Contracts Overview
One contract that verifies signed data and forwards it to a callback. Solidity, targeting the prague EVM version.
| Contract | Purpose | Use case |
|---|---|---|
| AirnodeVerifier | Verify signature, prevent replay, forward to callback | One-shot data delivery |
Architecture
Airnode is an HTTP server. It calls upstream APIs, signs the responses, and returns them to clients. The airnode never touches the chain. This contract lets clients bring signed data on-chain.
Client --> HTTP request --> Airnode --> upstream API --> sign response --> HTTP response
|
+----------------------------------------+
|
+-----+-----+
| On-chain |
| |
AirnodeVerifier
verify -> forward
to callback
Signature format
The contract verifies:
messageHash = keccak256(encodePacked(endpointId, timestamp, data))
signature = EIP-191 personal sign over messageHash
The fields:
- endpointId -- a specification-bound hash committing to the API URL, path, method, parameters, and encoding rules. Two independent airnodes serving the same API with the same config produce the same endpoint ID.

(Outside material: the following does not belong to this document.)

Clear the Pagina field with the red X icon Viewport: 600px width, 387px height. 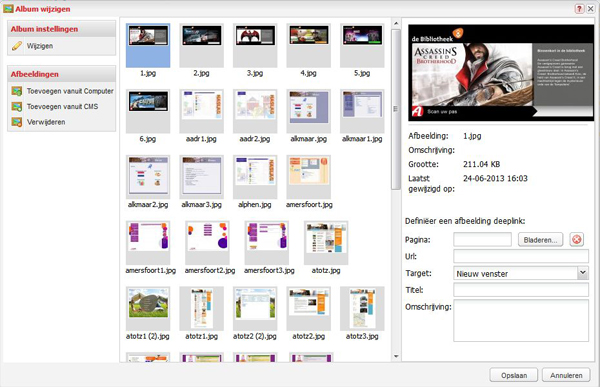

- timestamp -- unix timestamp (seconds) of when the data was produced.
- data -- ABI-encoded response, up to 4096 bytes.
Design decisions
No admin, no registry
The contract is fully permissionless. There are no owner roles, no access control, no configuration functions. Anyone can submit valid signed data. The consumer contract decides which airnode addresses to trust.
Minimal Solidity
A single, self-contained Solidity contract with no external dependencies (no OpenZeppelin, no libraries). ECDSA recovery is implemented inline for auditability and to minimize the attack surface.
Flat architecture
A standalone contract with no shared state, no inheritance chain, and no external dependencies. It can be deployed and used independently.